--- START ---

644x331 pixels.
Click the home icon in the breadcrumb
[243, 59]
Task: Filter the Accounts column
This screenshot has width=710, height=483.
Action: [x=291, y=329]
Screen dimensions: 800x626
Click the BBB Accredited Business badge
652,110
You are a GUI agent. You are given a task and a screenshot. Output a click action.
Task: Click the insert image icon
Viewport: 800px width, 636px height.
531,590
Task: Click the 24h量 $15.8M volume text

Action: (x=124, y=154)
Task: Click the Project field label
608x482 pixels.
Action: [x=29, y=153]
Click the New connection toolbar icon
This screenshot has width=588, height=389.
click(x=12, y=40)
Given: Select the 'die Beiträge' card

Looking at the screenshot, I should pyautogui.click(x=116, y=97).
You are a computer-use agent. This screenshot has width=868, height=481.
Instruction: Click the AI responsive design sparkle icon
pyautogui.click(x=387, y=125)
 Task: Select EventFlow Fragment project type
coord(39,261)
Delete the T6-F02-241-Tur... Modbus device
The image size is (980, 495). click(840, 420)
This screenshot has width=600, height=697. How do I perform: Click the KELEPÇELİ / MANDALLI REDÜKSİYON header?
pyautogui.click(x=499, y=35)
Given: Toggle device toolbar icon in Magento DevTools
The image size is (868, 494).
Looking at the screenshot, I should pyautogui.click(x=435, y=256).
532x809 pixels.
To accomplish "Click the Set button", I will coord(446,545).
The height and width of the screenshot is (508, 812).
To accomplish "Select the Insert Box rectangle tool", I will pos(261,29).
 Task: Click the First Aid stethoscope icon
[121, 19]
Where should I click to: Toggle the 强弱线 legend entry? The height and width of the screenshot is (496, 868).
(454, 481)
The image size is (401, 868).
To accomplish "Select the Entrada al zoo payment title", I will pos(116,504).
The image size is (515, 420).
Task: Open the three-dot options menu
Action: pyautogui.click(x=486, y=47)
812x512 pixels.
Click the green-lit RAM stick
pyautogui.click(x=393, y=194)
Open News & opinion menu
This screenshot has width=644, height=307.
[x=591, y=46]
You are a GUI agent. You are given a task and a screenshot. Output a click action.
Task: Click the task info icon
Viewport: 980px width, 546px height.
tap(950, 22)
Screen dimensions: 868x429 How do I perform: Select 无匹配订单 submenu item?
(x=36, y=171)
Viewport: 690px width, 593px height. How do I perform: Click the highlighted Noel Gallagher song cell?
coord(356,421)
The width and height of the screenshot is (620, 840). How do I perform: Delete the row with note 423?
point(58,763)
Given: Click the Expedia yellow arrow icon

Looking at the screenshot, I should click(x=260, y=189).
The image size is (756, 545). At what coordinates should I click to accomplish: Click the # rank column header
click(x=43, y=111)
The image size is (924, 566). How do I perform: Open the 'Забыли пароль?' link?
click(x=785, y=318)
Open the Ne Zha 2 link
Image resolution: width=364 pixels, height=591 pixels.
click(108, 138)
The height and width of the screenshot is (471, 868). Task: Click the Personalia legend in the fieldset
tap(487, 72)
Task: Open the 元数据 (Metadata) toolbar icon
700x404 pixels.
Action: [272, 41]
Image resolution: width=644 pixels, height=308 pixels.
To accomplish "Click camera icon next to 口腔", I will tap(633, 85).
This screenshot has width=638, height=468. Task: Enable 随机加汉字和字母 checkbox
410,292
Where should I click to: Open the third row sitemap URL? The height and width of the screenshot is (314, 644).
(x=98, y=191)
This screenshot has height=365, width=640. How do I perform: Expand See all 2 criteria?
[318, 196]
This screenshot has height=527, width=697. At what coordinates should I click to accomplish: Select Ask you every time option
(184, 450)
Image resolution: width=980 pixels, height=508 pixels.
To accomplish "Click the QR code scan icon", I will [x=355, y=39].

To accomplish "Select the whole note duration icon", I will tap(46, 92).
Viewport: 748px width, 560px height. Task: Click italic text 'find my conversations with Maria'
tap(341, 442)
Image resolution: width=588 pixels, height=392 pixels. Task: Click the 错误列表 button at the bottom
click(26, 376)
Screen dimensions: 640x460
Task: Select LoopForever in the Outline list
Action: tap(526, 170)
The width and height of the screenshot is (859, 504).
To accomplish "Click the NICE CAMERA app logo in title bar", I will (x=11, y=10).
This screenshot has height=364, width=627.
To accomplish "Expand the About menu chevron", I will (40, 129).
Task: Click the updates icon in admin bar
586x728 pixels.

--- END ---

Instructions for the task –
Give back exactly the lines from the one that contains "The height and width of the screenshot is (471, 868)." to the end of the data above, both of those lines included.

Expected answer –
The height and width of the screenshot is (471, 868). Task: Click the Personalia legend in the fieldset
tap(487, 72)
Task: Open the 元数据 (Metadata) toolbar icon
700x404 pixels.
Action: [272, 41]
Image resolution: width=644 pixels, height=308 pixels.
To accomplish "Click camera icon next to 口腔", I will tap(633, 85).
This screenshot has width=638, height=468. Task: Enable 随机加汉字和字母 checkbox
410,292
Where should I click to: Open the third row sitemap URL? The height and width of the screenshot is (314, 644).
(x=98, y=191)
This screenshot has height=365, width=640. How do I perform: Expand See all 2 criteria?
[318, 196]
This screenshot has height=527, width=697. At what coordinates should I click to accomplish: Select Ask you every time option
(184, 450)
Image resolution: width=980 pixels, height=508 pixels.
To accomplish "Click the QR code scan icon", I will [x=355, y=39].

To accomplish "Select the whole note duration icon", I will tap(46, 92).
Viewport: 748px width, 560px height. Task: Click italic text 'find my conversations with Maria'
tap(341, 442)
Image resolution: width=588 pixels, height=392 pixels. Task: Click the 错误列表 button at the bottom
click(26, 376)
Screen dimensions: 640x460
Task: Select LoopForever in the Outline list
Action: tap(526, 170)
The width and height of the screenshot is (859, 504).
To accomplish "Click the NICE CAMERA app logo in title bar", I will (x=11, y=10).
This screenshot has height=364, width=627.
To accomplish "Expand the About menu chevron", I will (40, 129).
Task: Click the updates icon in admin bar
586x728 pixels.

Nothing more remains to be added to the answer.